The study, by the borough’s acting director of public health, also found that living in deprived areas made residents more susceptible to catching the virus, which killed 881 people in Dudley between March 2020 and April 2022.

The first case of Covid in the borough was recorded on March 9, 2020, and eventually infected 105,045 people during the following two years.

The report’s author, Mayada Abu-Affan, said: “The spread of Covid-19 during late 2020 saw infection rates increase rapidly and at the peak in January 2021 the borough had some of the highest rates and was one of the hardest hit areas nationally.

“The unequal impact of Covid-19 in our communities is evident. Overall infection rates have varied substantially by ward within Dudley.”

The report’s findings, which mirror national trends, show also around 5,500 Covid positive patients were admitted to Russells Hall Hospital during the outbreak with as many as 30 patients in intensive care on a single day at the peak of the pandemic.

Members of the Afro-Caribbean community were most likely to need hospital treatment.

Statistics adjusted to count per 100,000 members of the population show 1,151 black people would be admitted to hospital, compared with 981 white people and 861 people with an Asian background.

Living in Dudley’s most deprived areas had a dramatic effect on people’s chances of surviving the virus.

The poorest tenth of the population accounted for 16.2 per cent of deaths, while just 6.5 per cent of deaths occurred in the richest tenth.

The report concludes living in the poorest ten per cent of the population made people 73 per cent more likely to die from Covid than the richest ten per cent.

Statistically the most deaths from Covid in the two years of the pandemic happened to people from the Castle and Priory, Quarry Bank and Dudley Wood and St Thomas’s council wards.

Residents in Norton, Kingswinford South and Cradley and Wollescote were least likely to succumb to the virus.
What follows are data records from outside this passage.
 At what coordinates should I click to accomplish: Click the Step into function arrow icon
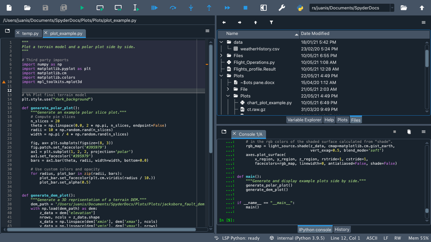coord(191,8)
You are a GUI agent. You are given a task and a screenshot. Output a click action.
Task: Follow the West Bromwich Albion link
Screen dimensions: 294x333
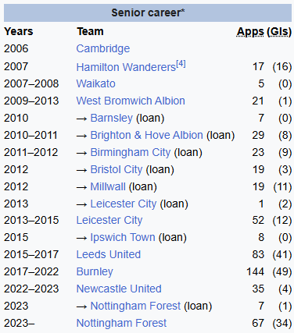131,101
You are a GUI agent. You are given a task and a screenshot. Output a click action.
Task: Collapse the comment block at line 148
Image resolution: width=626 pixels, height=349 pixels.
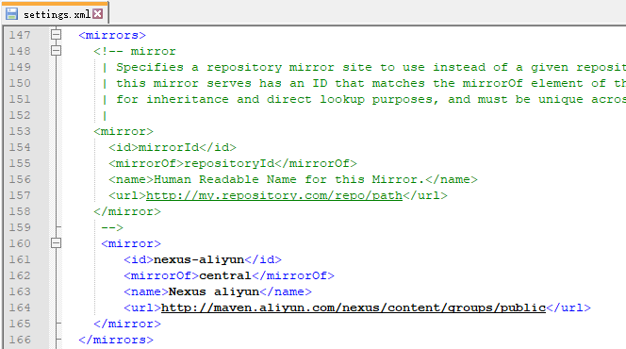point(56,51)
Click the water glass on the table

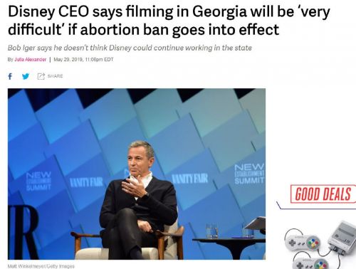coord(212,230)
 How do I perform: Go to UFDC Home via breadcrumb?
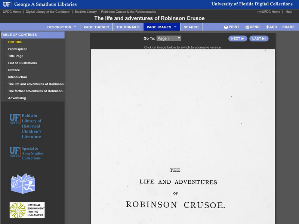(12, 11)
The highest spike in infection rates came in the winter of 2021, when close to 1,600 new cases were reported on a single day.
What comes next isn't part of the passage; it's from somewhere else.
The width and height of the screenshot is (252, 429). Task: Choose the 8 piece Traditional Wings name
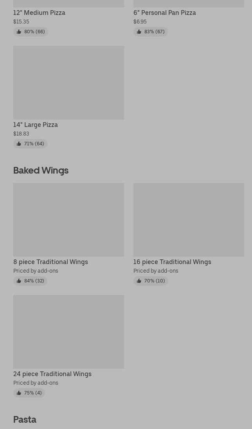tap(50, 262)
The report concludes that widespread vaccination and the weaker Omicron strain meant the number of hospital admissions and deaths during the final peak did not match previous waves of the virus.

The report also concludes that existing inequalities in the borough were widened further during the pandemic.

In Dudley, 28 per cent of people live in conditions which place them in the most deprived fifth of the population of England, compared to 20 per cent across the nation as a whole, and are considered to be at increased risk of Covid infection.

The report pays tribute to the public’s reaction to lockdowns and other measures to restrict the spread of the virus.

In the borough no fixed penalties for breaching regulations were issued and just one business was ordered to to close or limit its activity for failing to maintain Covid security.